+++ TASK INPUTS +++

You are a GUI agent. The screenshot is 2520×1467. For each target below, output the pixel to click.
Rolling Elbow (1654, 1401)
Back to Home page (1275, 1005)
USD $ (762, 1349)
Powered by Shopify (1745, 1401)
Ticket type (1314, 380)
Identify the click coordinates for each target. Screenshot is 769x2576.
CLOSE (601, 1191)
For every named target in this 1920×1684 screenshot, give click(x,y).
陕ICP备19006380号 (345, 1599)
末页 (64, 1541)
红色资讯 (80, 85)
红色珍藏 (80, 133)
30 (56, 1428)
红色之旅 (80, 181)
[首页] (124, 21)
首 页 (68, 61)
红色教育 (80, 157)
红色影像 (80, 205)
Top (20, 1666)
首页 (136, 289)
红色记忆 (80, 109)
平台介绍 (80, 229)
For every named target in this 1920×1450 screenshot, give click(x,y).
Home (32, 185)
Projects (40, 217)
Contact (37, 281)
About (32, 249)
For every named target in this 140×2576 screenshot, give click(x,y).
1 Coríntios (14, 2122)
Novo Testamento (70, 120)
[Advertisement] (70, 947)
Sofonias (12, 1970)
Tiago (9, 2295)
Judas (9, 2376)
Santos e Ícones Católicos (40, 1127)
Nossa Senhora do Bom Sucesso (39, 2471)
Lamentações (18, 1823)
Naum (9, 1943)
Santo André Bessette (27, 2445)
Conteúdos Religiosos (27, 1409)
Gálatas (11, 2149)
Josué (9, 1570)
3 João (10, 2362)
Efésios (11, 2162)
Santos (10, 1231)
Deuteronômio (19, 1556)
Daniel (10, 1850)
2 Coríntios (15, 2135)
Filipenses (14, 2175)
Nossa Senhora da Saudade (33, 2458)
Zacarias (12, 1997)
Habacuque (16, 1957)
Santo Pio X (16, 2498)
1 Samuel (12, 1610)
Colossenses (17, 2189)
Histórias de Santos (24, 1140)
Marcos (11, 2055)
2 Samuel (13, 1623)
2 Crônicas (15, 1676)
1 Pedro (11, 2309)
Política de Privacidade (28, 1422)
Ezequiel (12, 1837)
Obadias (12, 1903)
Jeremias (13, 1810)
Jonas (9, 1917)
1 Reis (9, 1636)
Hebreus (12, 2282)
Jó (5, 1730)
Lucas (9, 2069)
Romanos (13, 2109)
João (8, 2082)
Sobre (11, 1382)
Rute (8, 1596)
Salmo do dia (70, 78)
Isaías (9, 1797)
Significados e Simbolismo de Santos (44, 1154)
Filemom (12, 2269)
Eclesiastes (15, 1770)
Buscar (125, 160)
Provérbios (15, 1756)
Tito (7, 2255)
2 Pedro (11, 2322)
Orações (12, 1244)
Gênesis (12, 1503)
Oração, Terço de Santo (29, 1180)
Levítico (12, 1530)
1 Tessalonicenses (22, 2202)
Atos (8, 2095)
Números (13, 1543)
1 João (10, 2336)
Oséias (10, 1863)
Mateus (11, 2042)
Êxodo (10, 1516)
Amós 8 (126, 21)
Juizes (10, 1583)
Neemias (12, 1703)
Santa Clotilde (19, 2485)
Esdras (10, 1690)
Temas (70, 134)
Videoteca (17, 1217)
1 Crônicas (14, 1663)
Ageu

+++

(WHAT YOU SHOULD DO):
Select every line in the material above where the string "named" occurs, and copy it.

(ANSWER SPACE):
For every named target in this 1920×1684 screenshot, give click(x,y).
For every named target in this 1920×1450 screenshot, give click(x,y).
For every named target in this 140×2576 screenshot, give click(x,y).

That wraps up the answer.